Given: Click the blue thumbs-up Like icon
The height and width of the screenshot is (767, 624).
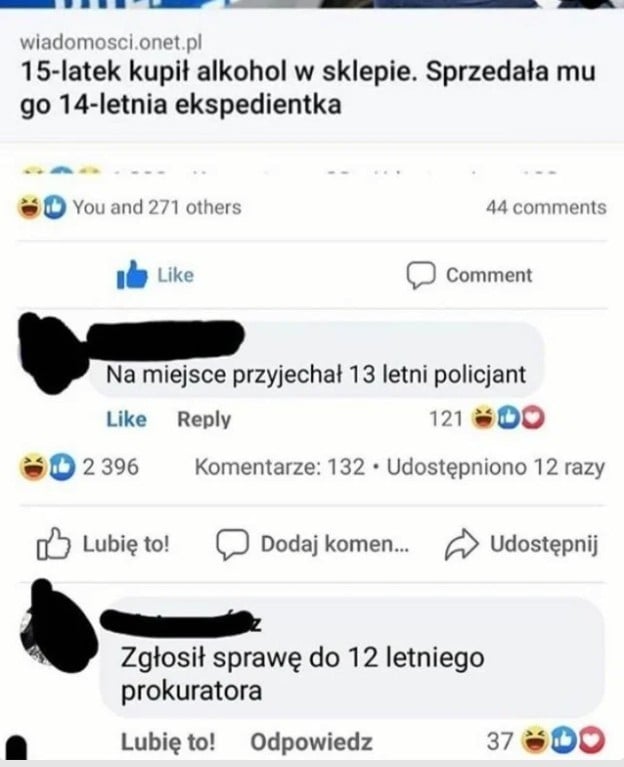Looking at the screenshot, I should (133, 275).
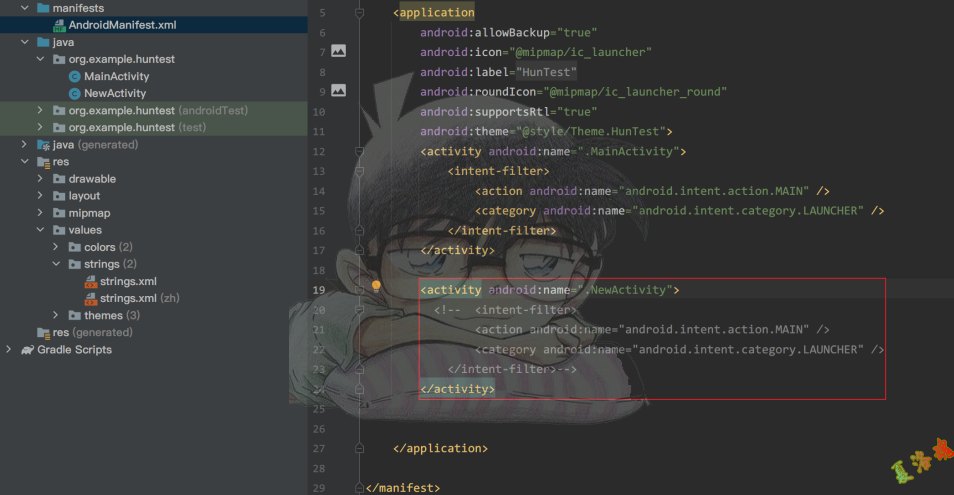Fold the MainActivity activity block at line 12
This screenshot has width=954, height=495.
coord(358,151)
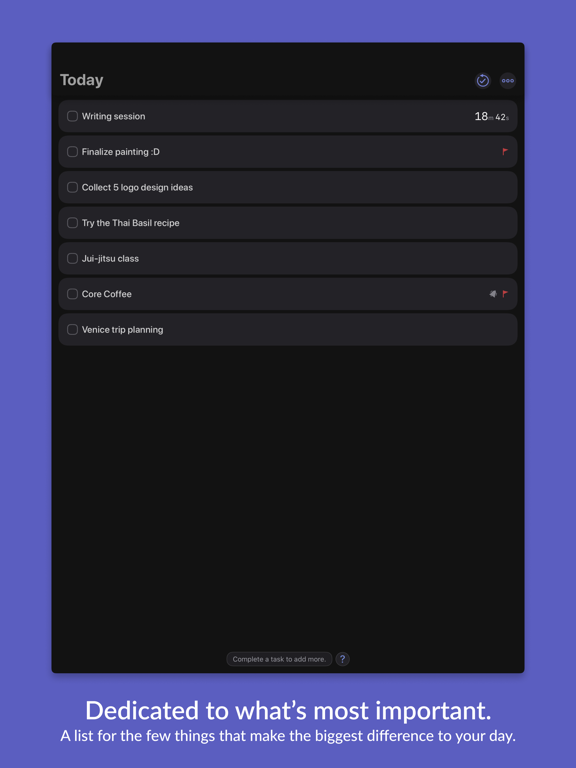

-*-*-

Are you able to set down all the lines above exactly, without any pictures?

## RESPONSE BOX
Given: Click the blue thumbs-up Like icon
The height and width of the screenshot is (767, 624).
Looking at the screenshot, I should (133, 275).
Fold the MainActivity activity block at line 12
This screenshot has width=954, height=495.
coord(358,151)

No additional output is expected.